Approximately 63.9 million iPhone 6 devices have been sold since the iPhone’s September release. Likely, there is a correlation between the number of phones sold and the iPhone dominating mobile purchasing.
The Network also detected a general pattern in mobile usage. It was low on Mondays, gradually climbed through the week with a boost on Saturdays and peaking on Sundays. On Monday, mobile usage tapered off again.

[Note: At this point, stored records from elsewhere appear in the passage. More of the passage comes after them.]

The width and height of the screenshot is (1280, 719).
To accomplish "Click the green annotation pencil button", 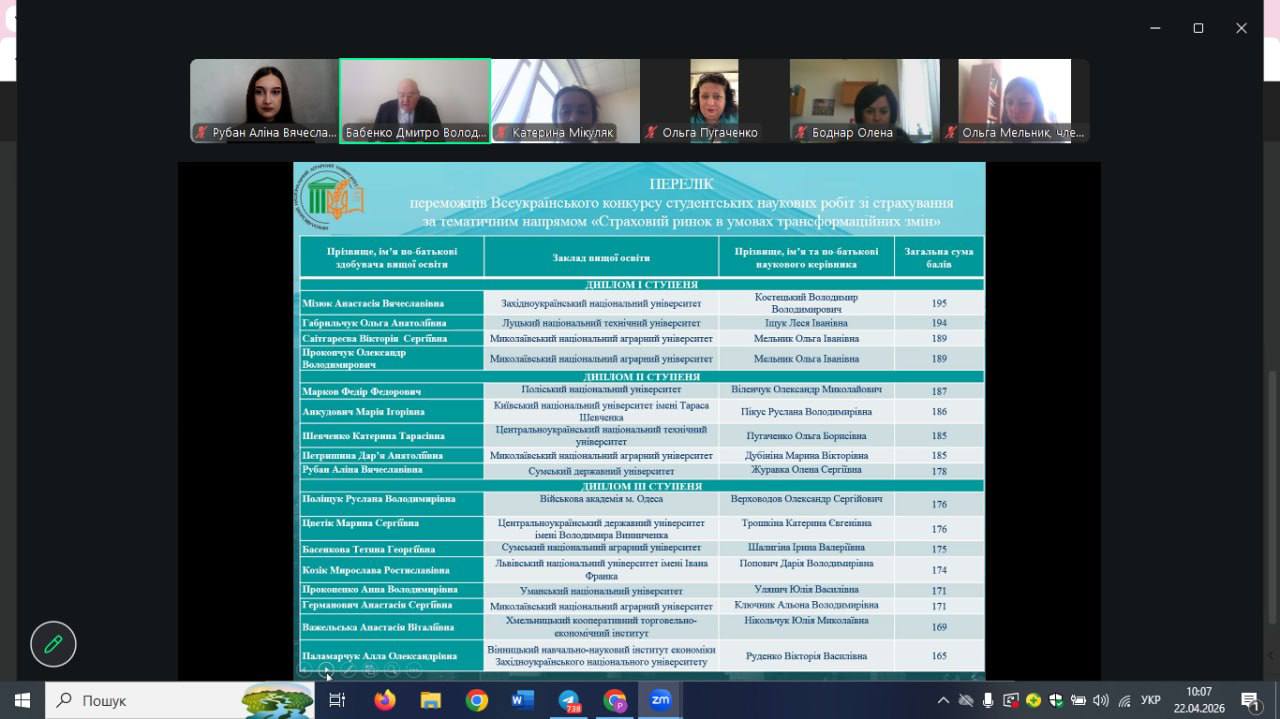I will pyautogui.click(x=53, y=644).
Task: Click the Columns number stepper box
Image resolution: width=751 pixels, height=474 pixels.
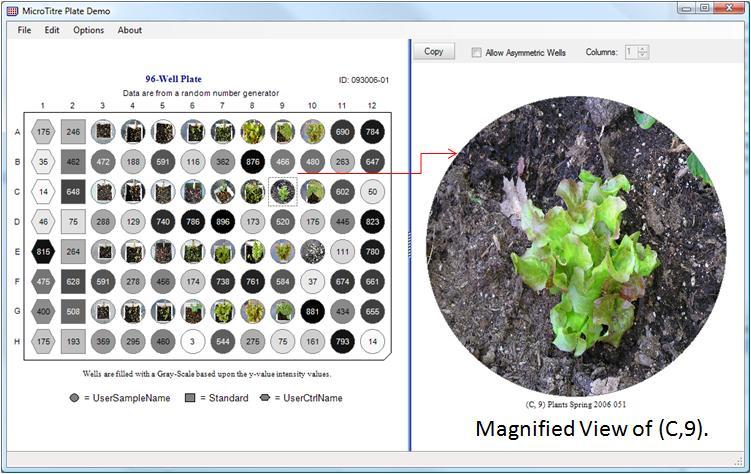Action: [x=631, y=52]
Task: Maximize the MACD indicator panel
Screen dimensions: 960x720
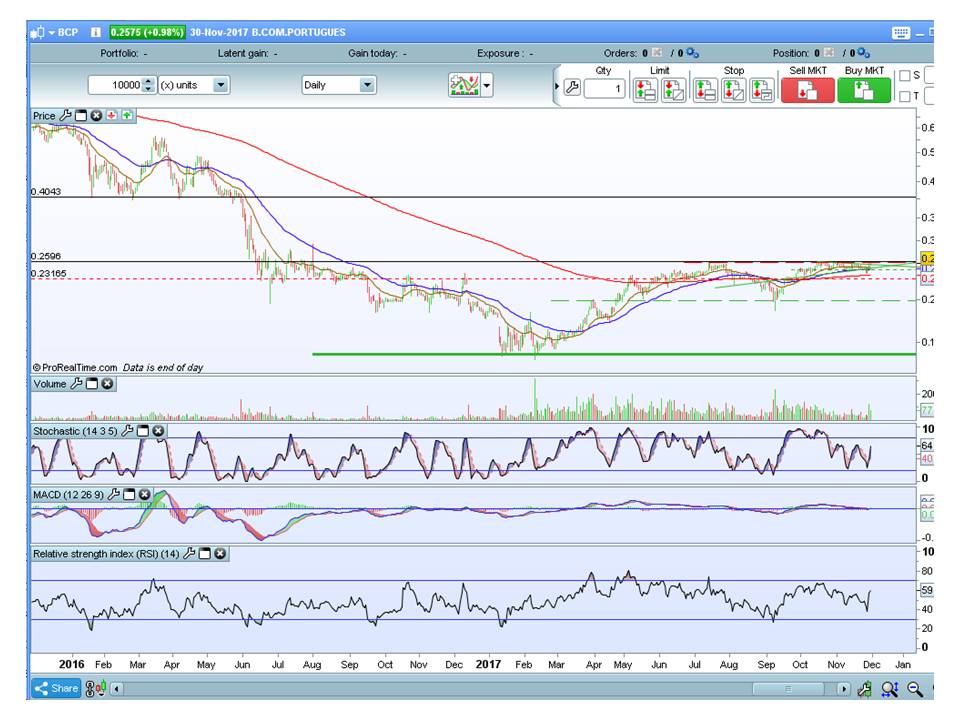Action: tap(130, 494)
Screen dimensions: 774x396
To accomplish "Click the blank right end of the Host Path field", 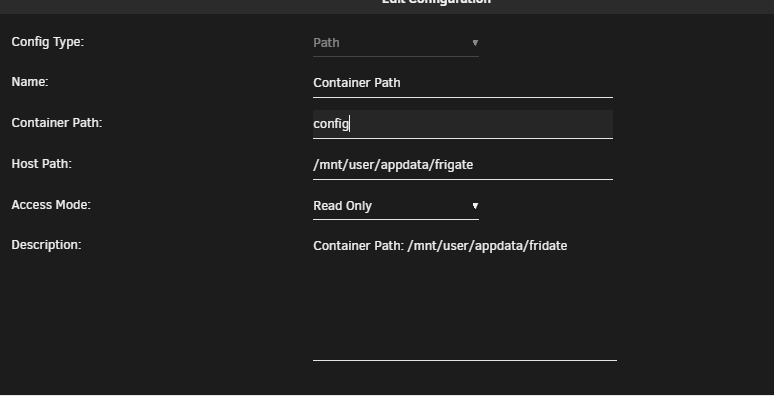I will click(x=543, y=165).
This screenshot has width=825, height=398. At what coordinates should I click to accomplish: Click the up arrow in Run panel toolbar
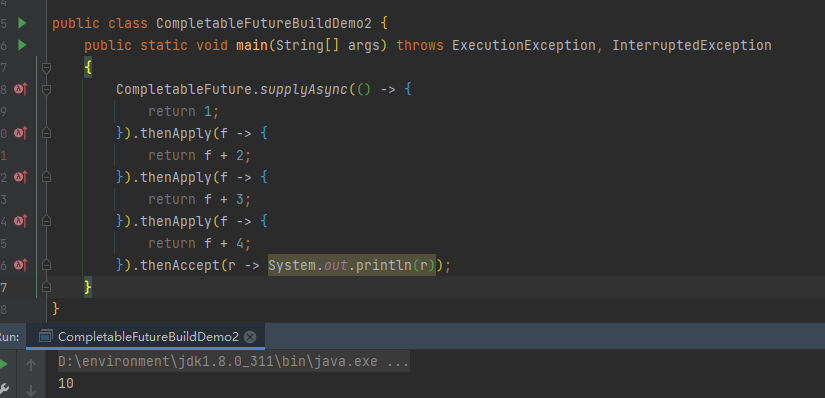pos(31,364)
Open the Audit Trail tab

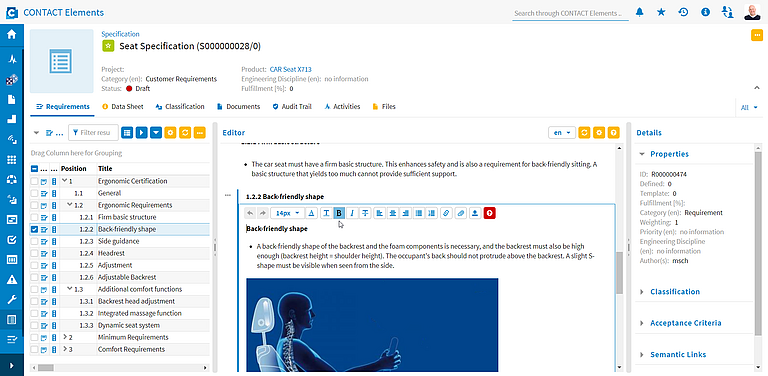tap(292, 106)
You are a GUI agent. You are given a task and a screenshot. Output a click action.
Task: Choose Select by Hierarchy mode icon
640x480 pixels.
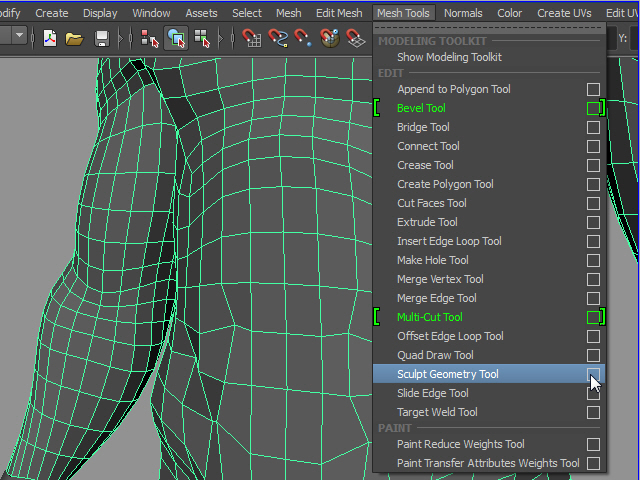150,38
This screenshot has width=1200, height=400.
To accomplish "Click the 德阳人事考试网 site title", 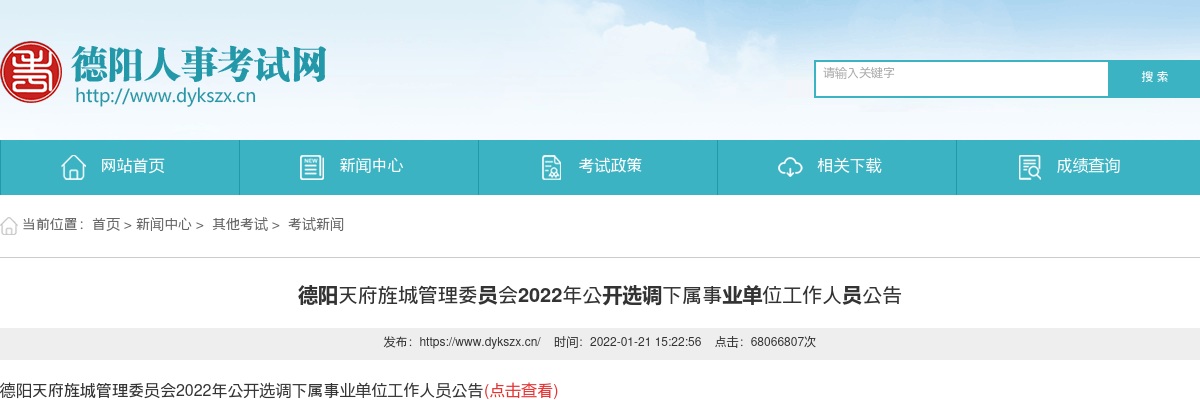I will coord(199,66).
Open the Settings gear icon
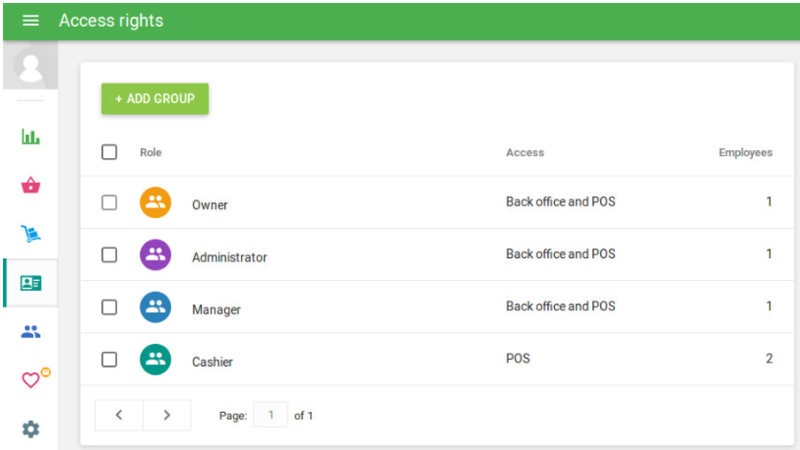The image size is (800, 450). tap(30, 429)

- Transaction volumes were significantly higher during Cyber Week – During the five day period beginning Nov. 27 and ending Dec. 1, online spending grew to approximately $6.46 billion while the week of Christmas only saw about $5.8 billion in sales. Through data from The Network, ThreatMetrix saw a surge in shopping through Monday, Dec. 22. However, after the 22nd, it dropped off. This was expected. That’s because in the days directly leading up to Dec. 25, online merchants were busy scrambling to make deliveries by Christmas.
After Christmas Eve, dollar transactions continued to drop because people were, for the most part, done with their holiday shopping. Instead, they began redeeming gift cards.
In the four weeks between Thanksgiving Day and Christmas Day, analysis of The Network’s data found that Mondays generally had the highest number of transactions as well as the highest dollar value per transaction.
“It appears consumers are comfortable getting back to work and shopping online on Mondays,” said Jochims. “Consumers making online purchases on the weekends are often doing so from mobile devices or tablets in front of the TV or on-the-go, but on Monday they shop from desktop computers, where the data also shows consumers typically make larger purchases.”
- Device spoofing was the most common type of cyberattack – Over Christmas Week, The Network saw device spoofing accounting for the largest number of cyberattacks hovering around 6 percent. Those attacks were followed by identity spoofing at about 4 to 5 percent, and geo-location spoofing, which grew to almost 4 percent on Christmas Day.
Account creation fraud also grew 30 percent during Christmas Week while account login and payment fraud were both down slightly over the holiday.
The Network saved hundreds of millions of dollars over the holidays
ThreatMetrix was able to help stop more than 11 million attempted fraudulent transactions – equating to hundreds of millions of dollars. This was accomplished through the collective intelligence of ThreatMetrix’s global data repository, The Network, which analyzes more than 850 million monthly transactions, and protects more than 210 million active user accounts across 3,000 customers and 15,000 websites. The Network is the most comprehensive data repository of its kind, using its real-time analytics to evaluate logins, payments, new account registrations, remote access attempts and other transactions for validity.